──────── Information ────────

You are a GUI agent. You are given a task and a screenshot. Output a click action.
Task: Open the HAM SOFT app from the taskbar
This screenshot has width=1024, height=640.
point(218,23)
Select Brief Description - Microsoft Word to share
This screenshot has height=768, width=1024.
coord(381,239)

────────

Every entry above needs to be quoted exactly.

You are a GUI agent. You are given a task and a screenshot. Output a click action.
Task: Open the HAM SOFT app from the taskbar
This screenshot has width=1024, height=640.
point(218,23)
Select Brief Description - Microsoft Word to share
This screenshot has height=768, width=1024.
coord(381,239)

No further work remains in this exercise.